- _INSTRUCTIONS TO FOLLOW_
Nothing but the lines from the first line of the entries through the line with "Task: Open the SDK tile" should appear in the answer, transcribed exactly and free of pictures.

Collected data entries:
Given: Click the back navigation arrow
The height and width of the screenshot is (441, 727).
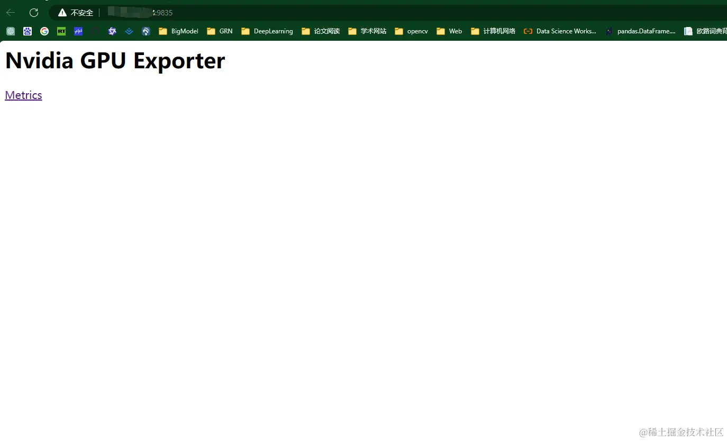Looking at the screenshot, I should click(x=11, y=12).
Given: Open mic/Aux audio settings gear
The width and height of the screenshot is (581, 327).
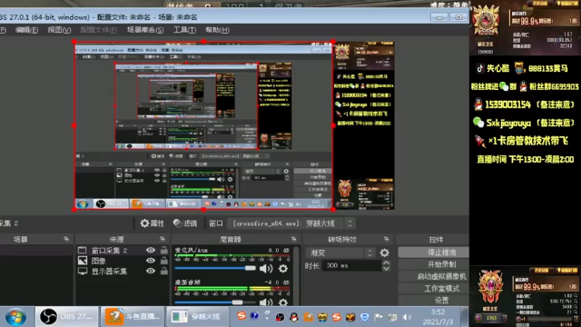Looking at the screenshot, I should (x=283, y=269).
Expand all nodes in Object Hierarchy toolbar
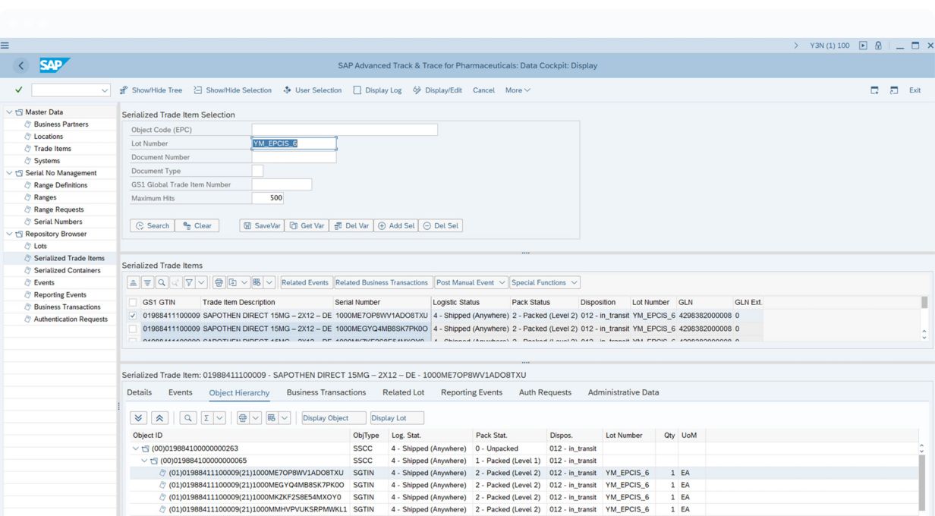935x516 pixels. pos(137,418)
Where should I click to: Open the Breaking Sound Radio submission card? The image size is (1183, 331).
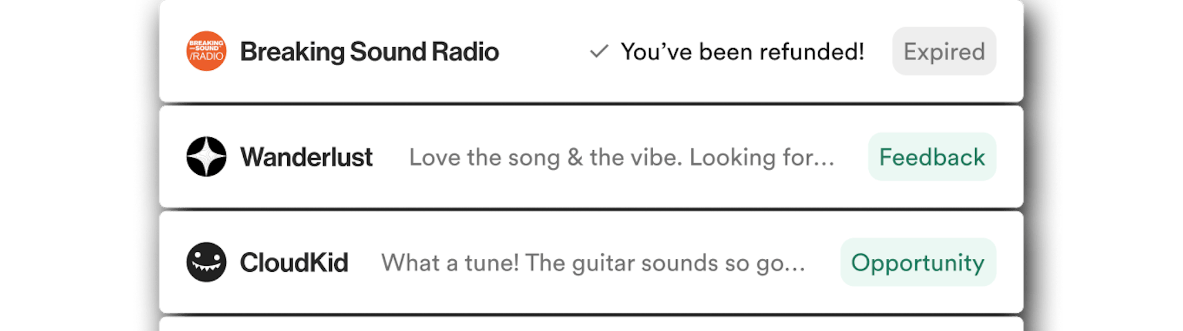pos(592,51)
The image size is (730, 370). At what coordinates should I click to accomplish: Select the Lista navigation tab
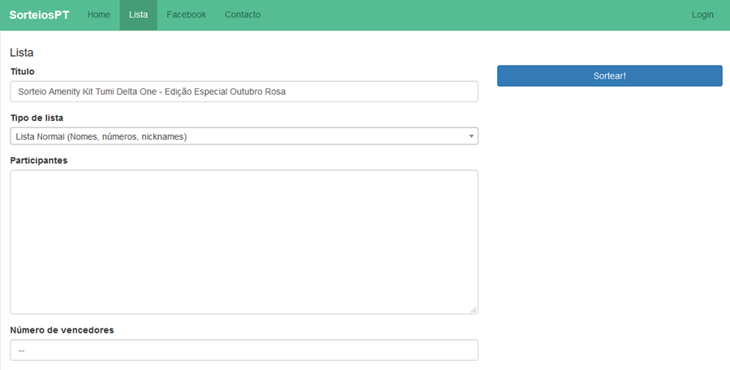pos(138,15)
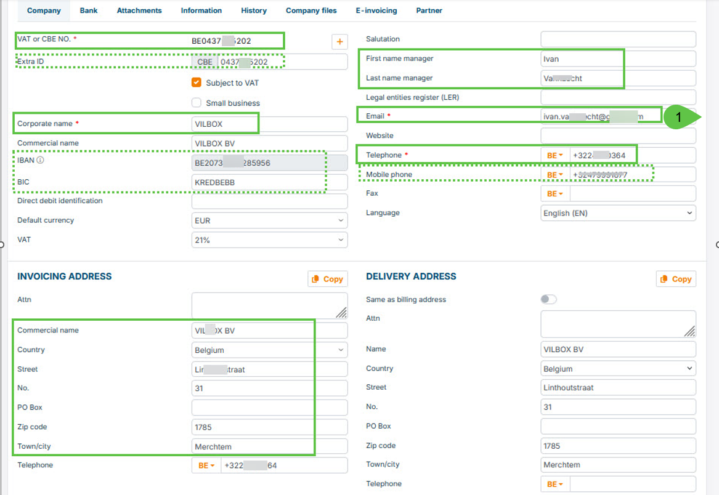Screen dimensions: 719x495
Task: Click the orange plus icon beside VAT number
Action: 339,42
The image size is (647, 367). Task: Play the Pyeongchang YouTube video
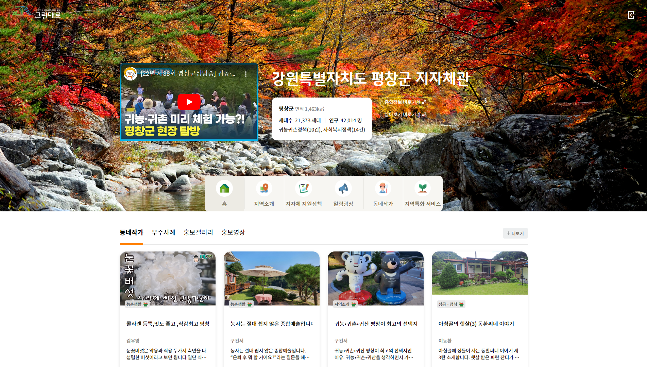[x=189, y=102]
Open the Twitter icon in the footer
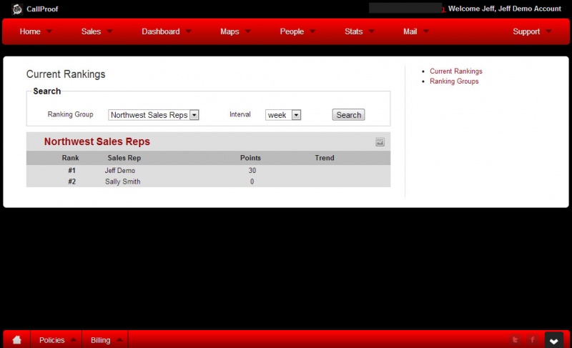This screenshot has height=348, width=572. coord(515,340)

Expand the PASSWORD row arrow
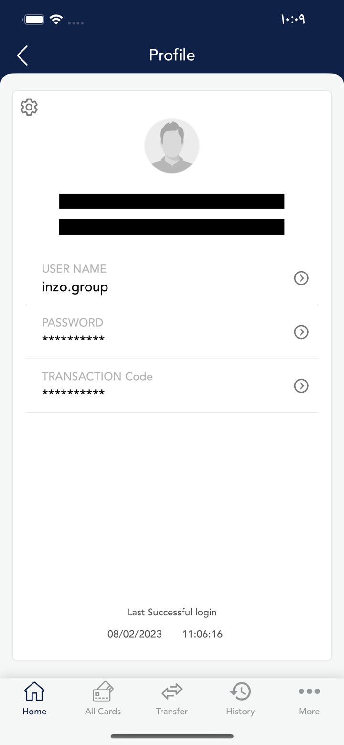tap(301, 332)
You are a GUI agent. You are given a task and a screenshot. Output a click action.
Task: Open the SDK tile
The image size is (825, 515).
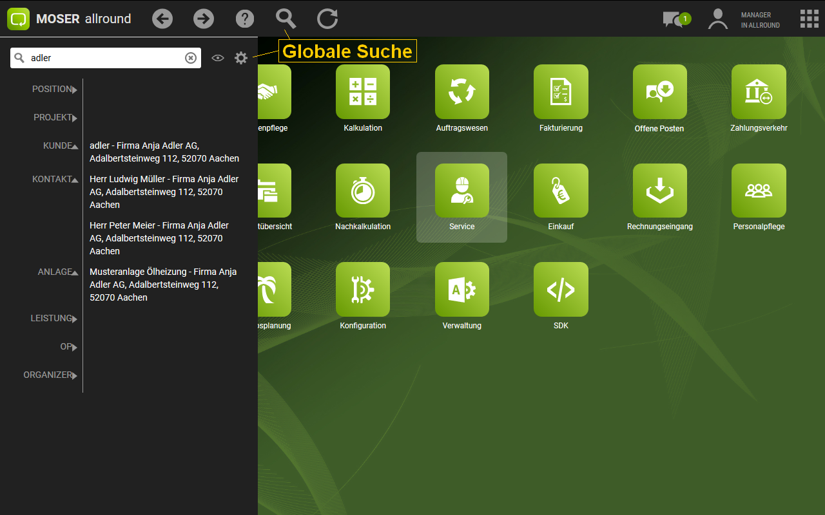coord(561,290)
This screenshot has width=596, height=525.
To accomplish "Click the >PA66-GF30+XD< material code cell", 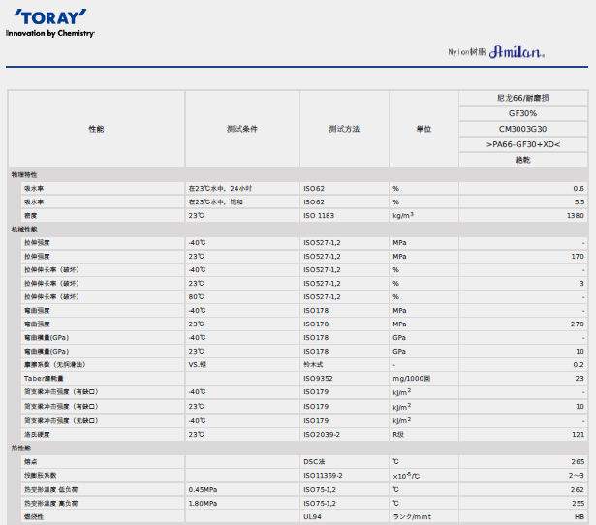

- _YOUR SOLUTION_
Given: Click the back navigation arrow
The height and width of the screenshot is (441, 727).
Looking at the screenshot, I should click(x=11, y=12).
Given: Open mic/Aux audio settings gear
The width and height of the screenshot is (581, 327).
Looking at the screenshot, I should (x=283, y=269).
Expand all nodes in Object Hierarchy toolbar
935x516 pixels. pos(137,418)
Where should I click to: Open the Breaking Sound Radio submission card? The image size is (1183, 331).
pos(592,51)
The image size is (730, 370). At what coordinates should I click to accomplish: Select the Lista navigation tab
pos(138,15)
Screen dimensions: 719x495
Task: Click the orange plus icon beside VAT number
Action: 339,42
The image size is (647, 367). Task: Play the Pyeongchang YouTube video
[x=189, y=102]
Open the Twitter icon in the footer
This screenshot has height=348, width=572. coord(515,340)

Expand the PASSWORD row arrow
tap(301, 332)
You are a GUI agent. You are given a task and a screenshot. Output a click action.
Task: Open the SDK tile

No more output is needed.